Leaders Letter 75 – Ending First In Last Out Mentality

Dear Leaders,

During my career, I have worked in house, agency side and had my own consultancy and a few unsuccessful side hustles. 

When you work agency side, it was (and mostly still is) as someone senior you have to be visible and has to be perceived someone whos committed – basically be there late. 

In the majority of startups you are expected to work more than the core hours and available, do what is necessary. 

When you become senior within organisations there is an unspoken and unwritten rule you should almost always be available. Whether that’s on the phone, late-night emails, long slack threads and early morning and late-night Zoom’s with other regions.

Is any of this effective?
Is this efficient?
Is this right? 

No! 

I have spoken previously on the internal dilemmas work ethic can have and how I used to think my ability to outwork colleagues was a superpower, it isn’t as it is not scaleable. 

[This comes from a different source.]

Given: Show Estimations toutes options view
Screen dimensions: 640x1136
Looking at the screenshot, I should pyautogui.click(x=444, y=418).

The best companies I have worked in or worked with enable people to thrive by working smartly, rewarding working hard and celebrating others around them.

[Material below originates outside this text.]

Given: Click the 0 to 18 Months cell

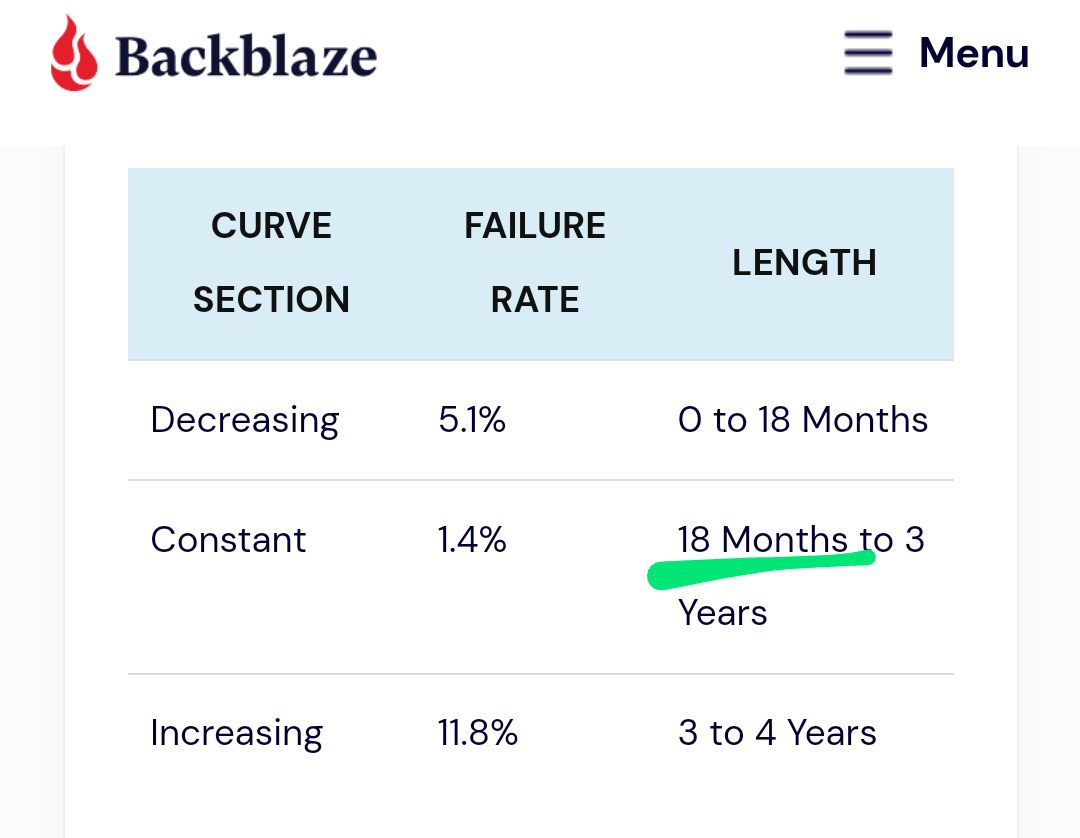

Great company culture should guide values and behaviours, reward behaviours and never ever reward bad behaviours. 

So why do so many businesses reward people looking like they word late versus working effectively? 

Can you scale and grow as a business with fear around ineffective working schedules and hours? And are you breeding the right environment for those to thrive? 

Rethink how you may be rewarding the old way of thinking, reconsider how you might embrace scheduling emails, not sending that non-urgent late-night instant message or how you may be suggesting there is a dominant office or timezone for calls and video conferences. 

Please remember: 

Scaling and maturing businesses do not win by appearing to be working more hours, it is working in an environment that promotes great work, great collaboration and great problem-solving

Never let your commitment be questioned because you are effective, work differently or deliver great work within your working hours.

This week consider how you develop your business out and move away from old ways of thinking. 

Danny Denhard

PS Maybe Jeff Bezos or Elon Musk might agree, but the small and agile are making waves and taking market share across all business sectors.